The contents of those packages were never revealed, but what happened after that event was dramatic.

The world was gripped with paranoia. Instead of humans fearing and fighting each other, for a short while they were united. The world had a common ‘them’ to fear. Instead of ‘us’ being North America and ‘them’ being Russia or vice versa, ‘us’ was now the world and ‘them’ were the aliens.

The major arms and armament manufacturers began producing robot soldiers. But after they failed every test against human soldiers, who could adapt spontaneously and with strategic variety, the direction moved towards mimicking the aliens, and mech research and development began in earnest.

Mechs came in all shapes and sizes. Not only were the traditional arms manufacturers like Lockheed Martin, Boeing, and Saab Industries involved, but tech companies like Huawei and DaVinci entered the fray as well.
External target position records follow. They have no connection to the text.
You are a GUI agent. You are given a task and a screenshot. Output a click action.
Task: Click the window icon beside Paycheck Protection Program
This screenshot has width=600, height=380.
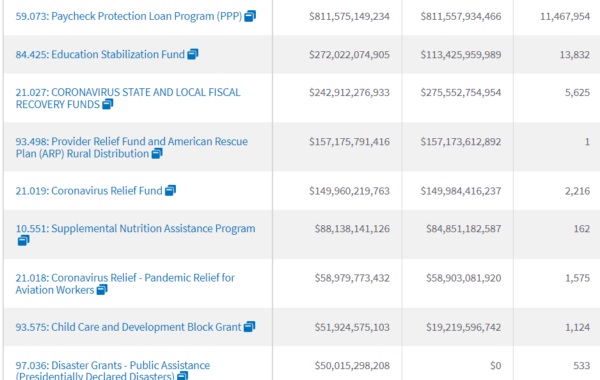pos(250,16)
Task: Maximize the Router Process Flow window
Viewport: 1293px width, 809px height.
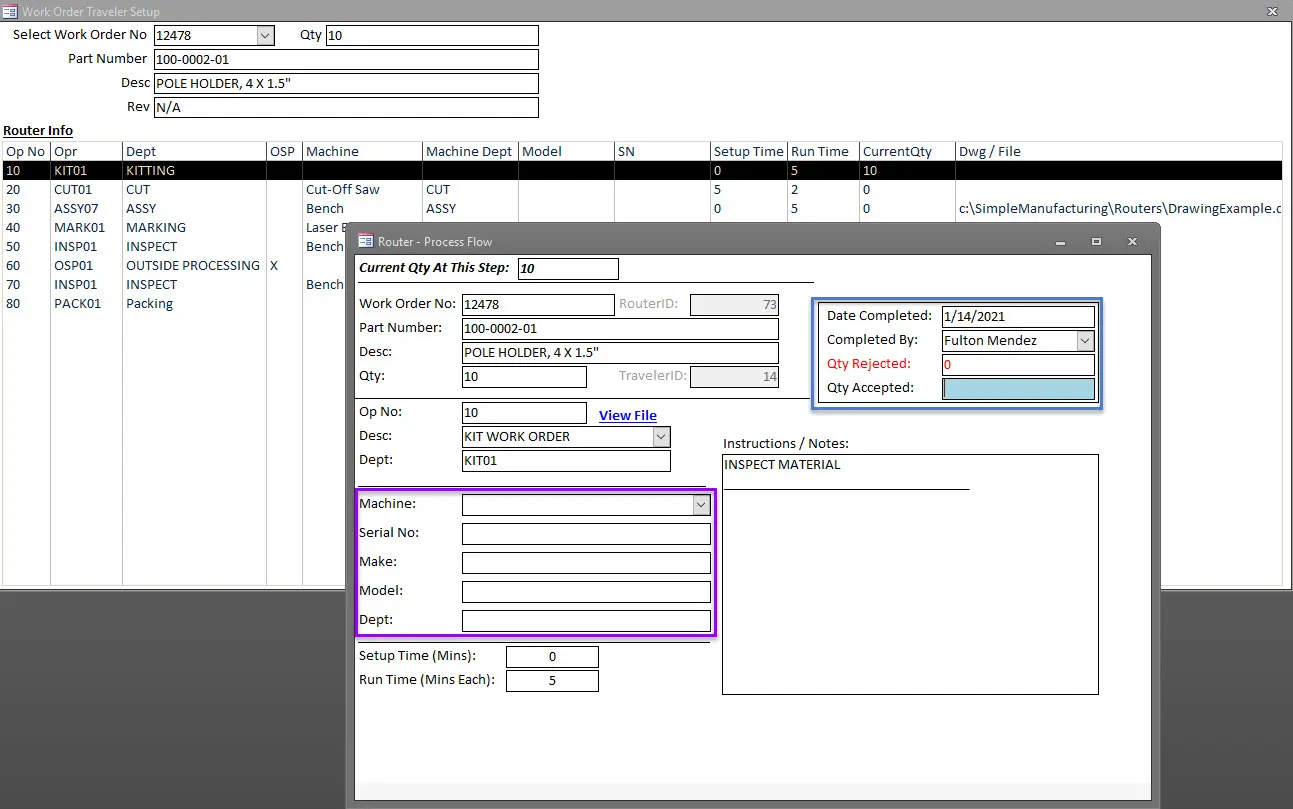Action: pos(1096,242)
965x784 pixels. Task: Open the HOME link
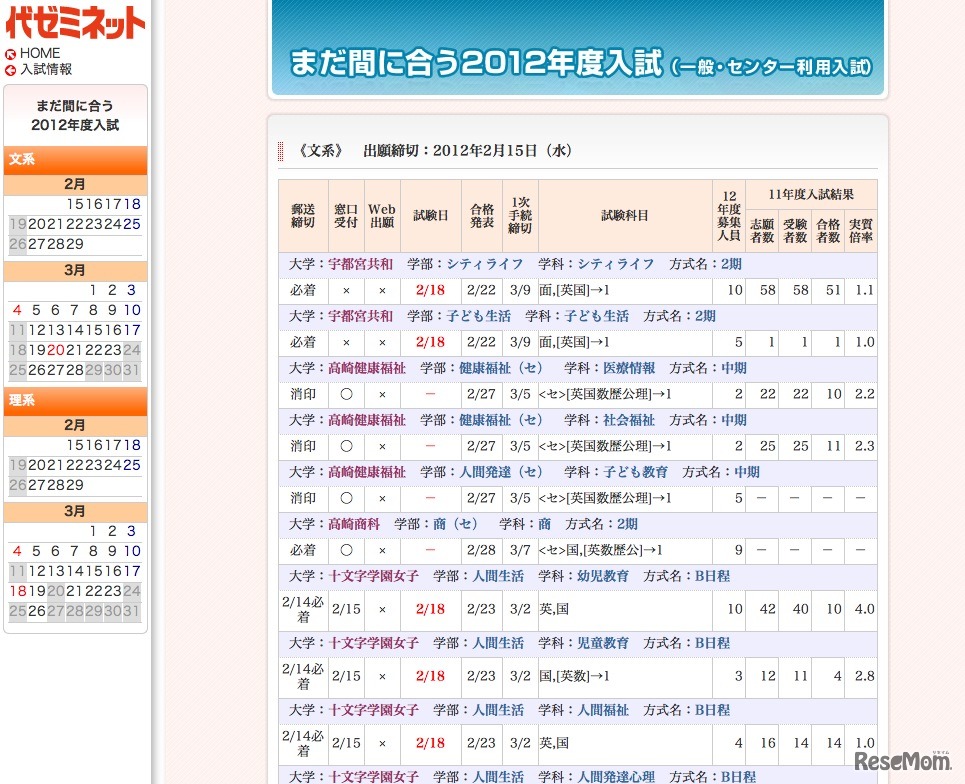click(40, 53)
New companies were born and grew rapidly; Svarski, Templars, and Tiger Eight to name a few.

Governments invested heavily into mechs as did private enterprise controlled by the richest one per cent. Academies to train the pilots were born either as offshoots from the top universities of the world or sponsored by the large mech companies as proving grounds and to showcase their strength.

In 2120, amateur competitions came into fashion where old technology or fabricated parts were used to homebrew a mech fitting into one of three predefined categories. The fights went viral, and it quickly became an international obsession. A VR game was one thing, but when real alloy mechs and dreams were blown to bits, it had a visceral appeal that digital could not come close to.

Amateur circuits soon became professional, and with increased views and crowdfunding, it soon turned into emerging businesses around the globe. Even the major corporations took note of the innovations coming from the ‘entertainment combat mechs.’

The world had become infatuated with mechs. VR and AR games were produced, with the most popular one, World of Mechs, born in 2112, only to be surpassed by League of Mechs in 2120. Finally, the latest dominant game to grip the planet was the first VR MMO to utilise AI-enhanced cybernetics used by the real world military mechs called CyberMech. It will be launched in 2139.

Mechmania was born from fear and idolatry of the aliens that visited in 2101. Although they had not been seen since, the event still gripped the planet almost fifty years later. The knowledge that humans were not alone drove innovation and constant improvement. If war did come from outer space, the world would be ready or would die trying.